Guerra do Libano

O Líbano que se libertou da França em 1945, é região do Oriente Médio sujeito a constantes conflitos. De um lado, estão os muçulmanos – sunitas e xiitas -, que correspondem à maioria da população, de outro, os vários grupos cristãos – maronitas, ortodoxo e armênios católicos e protestantes -, que controlam as atividades e detêm a hegemonia política.
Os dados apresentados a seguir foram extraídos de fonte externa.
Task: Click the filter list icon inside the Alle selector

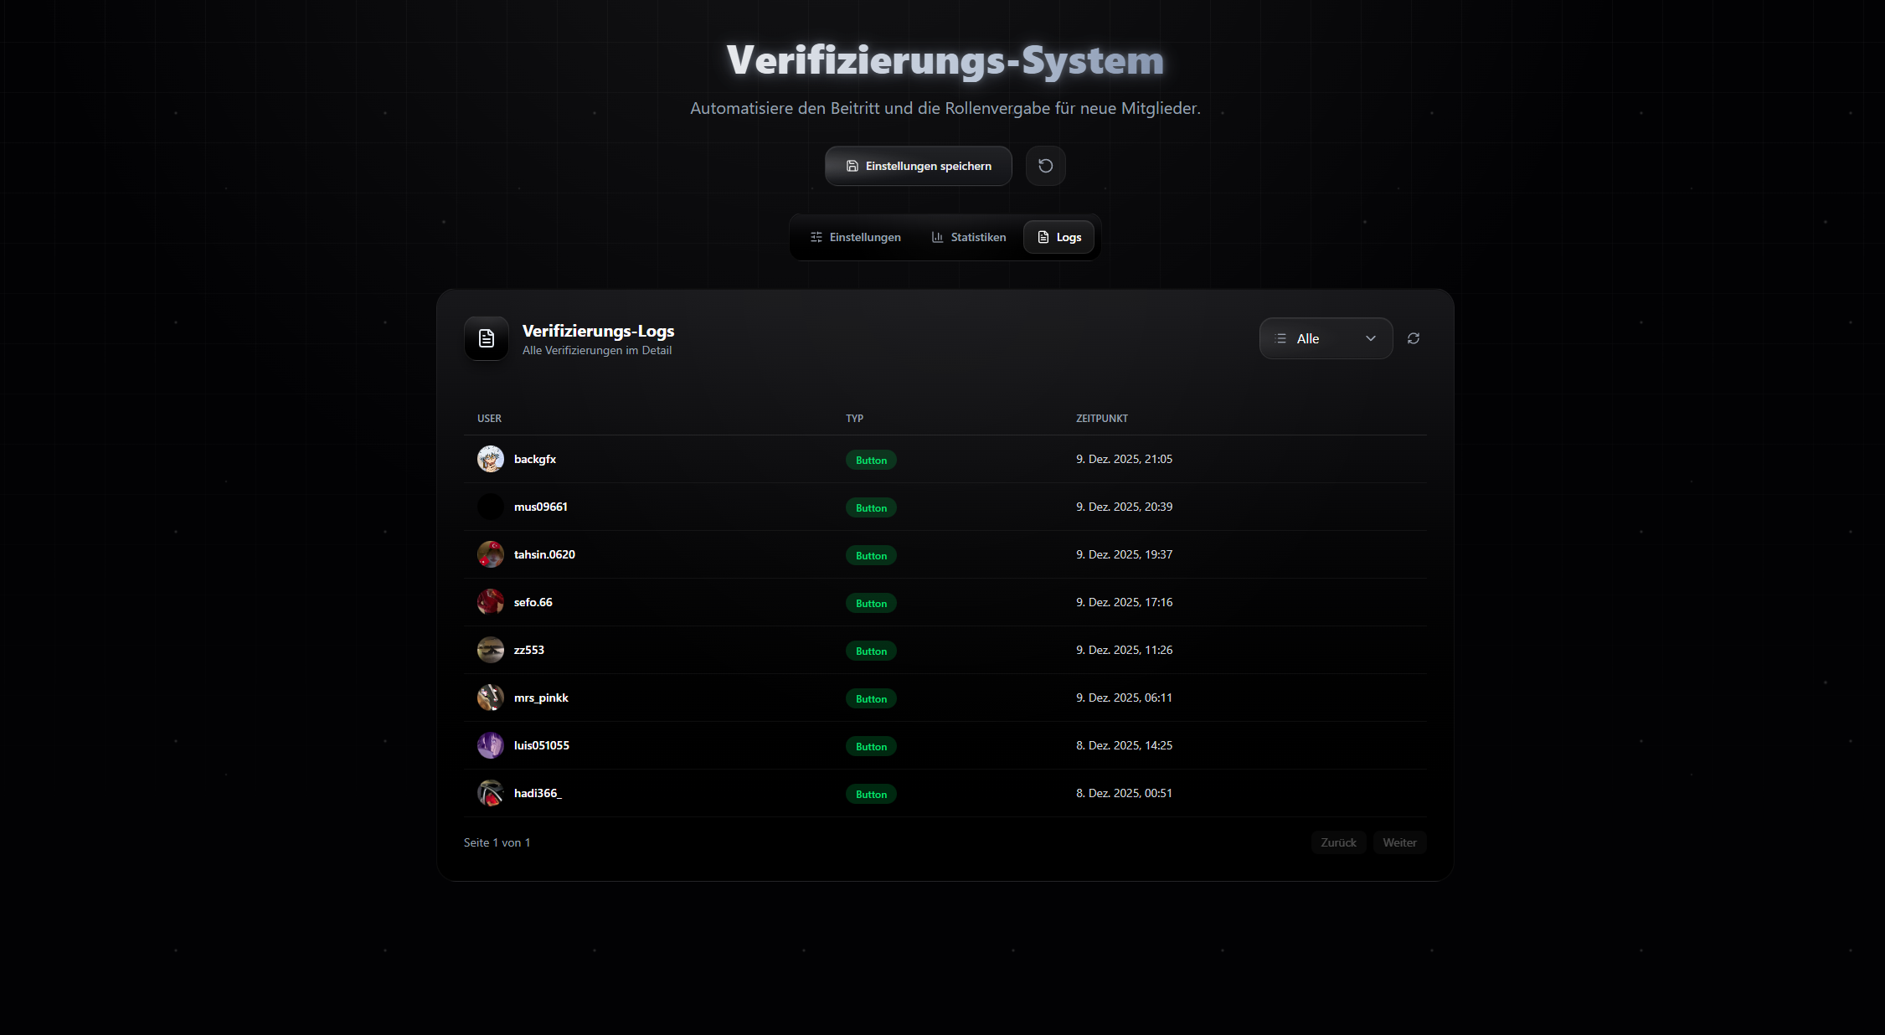Action: 1280,338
Agravando a situação acrescenta-se a interfer6encia de grupos estrangeiros apoiando cada uma das facções . Os palestinos, representados pela OLP, apoiavam os muçulmanos, e os israelenses alinhavam-se aos cristãos.

Apartir da década de 1970, os conflitos se agravaram por pressões político-religiosos dos muçulmanos, que exigiam maior representativa política, e também pela instalação de grupos palestinos no sul do Líbano.
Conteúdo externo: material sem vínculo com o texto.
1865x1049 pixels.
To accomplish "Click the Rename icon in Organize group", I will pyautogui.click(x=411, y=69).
Em 1976, a Síria interveio no norte do país, e em 1982, Israel ocupou o sul, expulsando os guerrilheiros da OLP. Em 1986, os sírios ocupam Beirute, a capital do Líbano, sem consequir uma efetiva composição política entre cristãos e muçulmanos.

Com ingerencia sírias, israelenses, dos extremistas xiitas do Hezbollah e outras facções estrangeiras, além dos próprios líbano , a incorporação de soluções políticas e diplomáticas, em substituição à confrontação violenta de duas décadas que devastou quase inteiramente o país, tem encontrado suficiente resistência para não se viabilizar completamente. Porém, para um país de quase 4 milhões de habitantes, com um saldo de 150 mil mortos nos conflitos e quase 500 mil pessoas desajoladas de suas residências, os continuados entendimentos, em meio à complexidade dos fatores envolvidos, permitem vislumbrar o fortalecimento do processo de pacificação do Líbano.